_Input for this task_
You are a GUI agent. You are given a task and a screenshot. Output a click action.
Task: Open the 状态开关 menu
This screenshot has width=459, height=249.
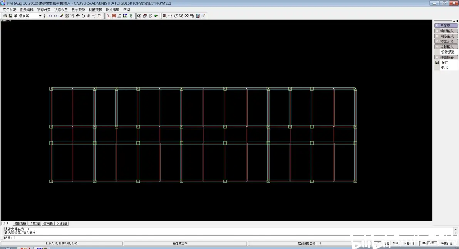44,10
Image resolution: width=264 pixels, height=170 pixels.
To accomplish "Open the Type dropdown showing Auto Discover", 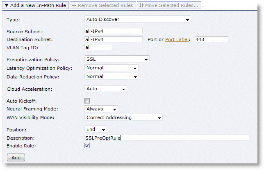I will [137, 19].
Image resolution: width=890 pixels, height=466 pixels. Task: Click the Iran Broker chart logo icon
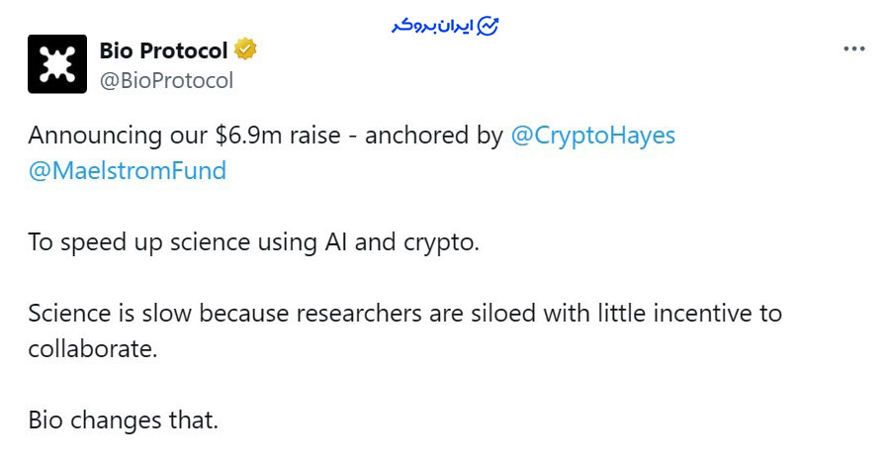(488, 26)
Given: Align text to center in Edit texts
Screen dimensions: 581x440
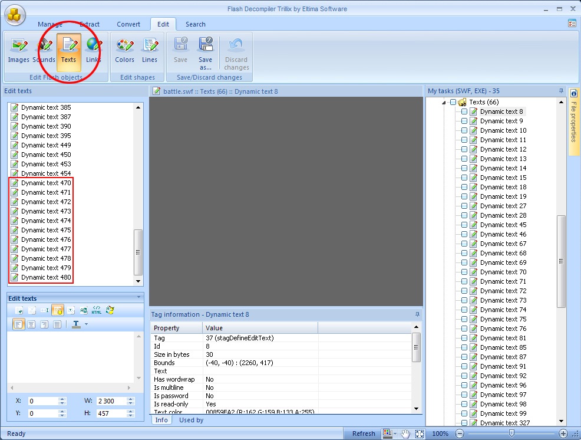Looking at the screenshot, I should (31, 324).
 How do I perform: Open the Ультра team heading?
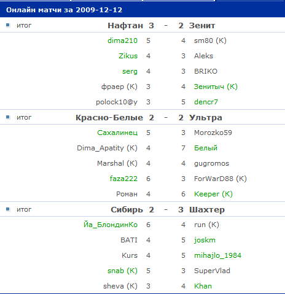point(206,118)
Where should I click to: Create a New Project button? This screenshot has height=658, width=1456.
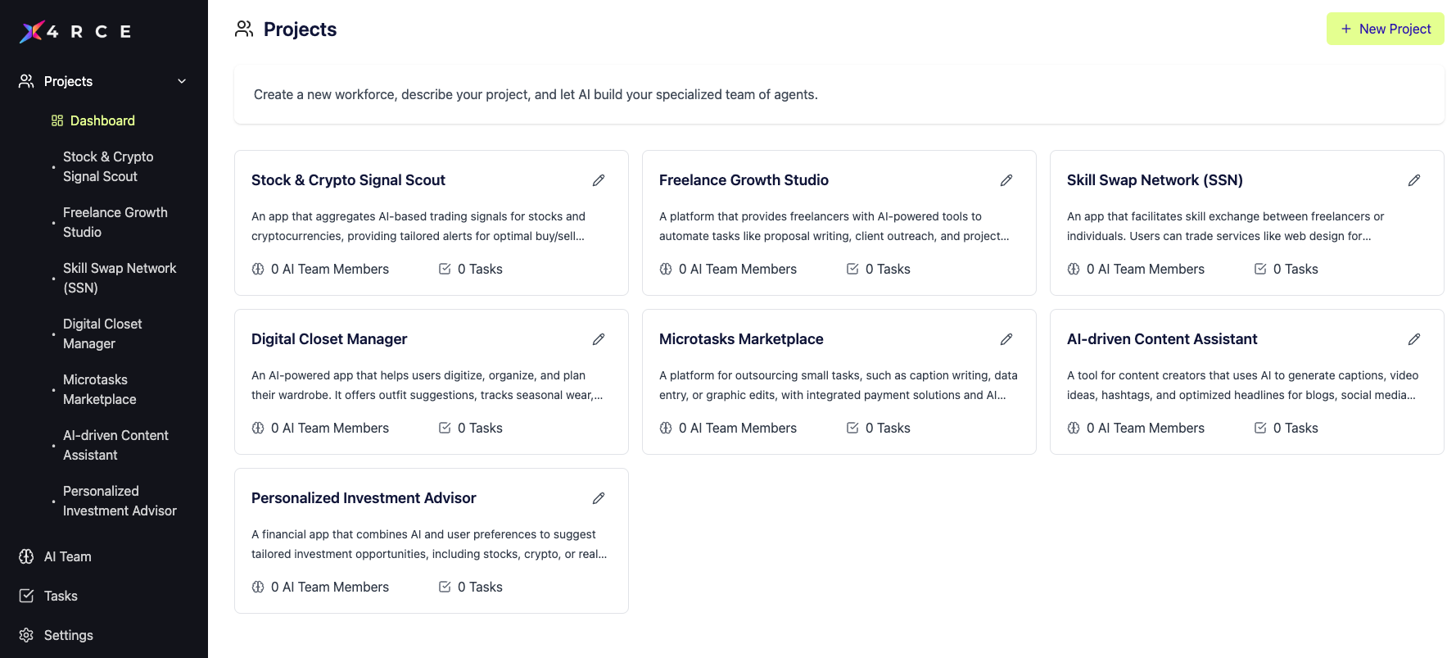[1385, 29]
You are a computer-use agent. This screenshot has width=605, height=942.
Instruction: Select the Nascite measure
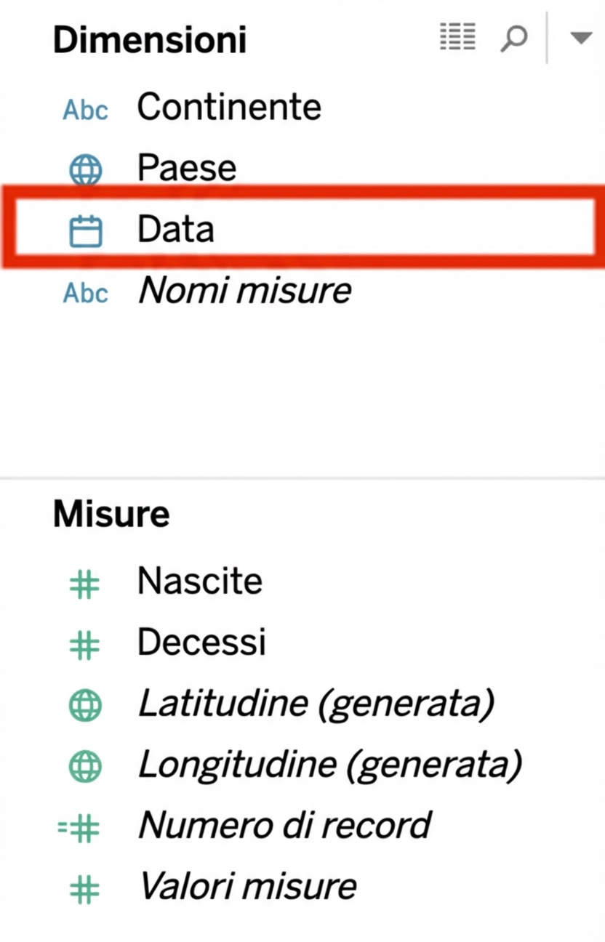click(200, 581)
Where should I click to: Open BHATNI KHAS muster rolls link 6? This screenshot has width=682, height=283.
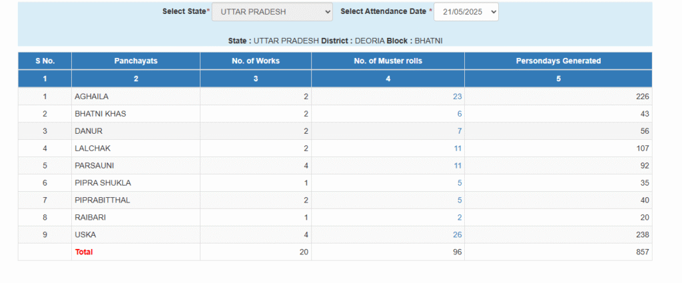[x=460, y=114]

_Exercise description_
From the lines above, copy those that contain the word "agent".

_Your response_
You are a GUI agent. You are given a task and a screenshot. Output a click action.
You are a computer-use agent. This screenshot has width=605, height=942.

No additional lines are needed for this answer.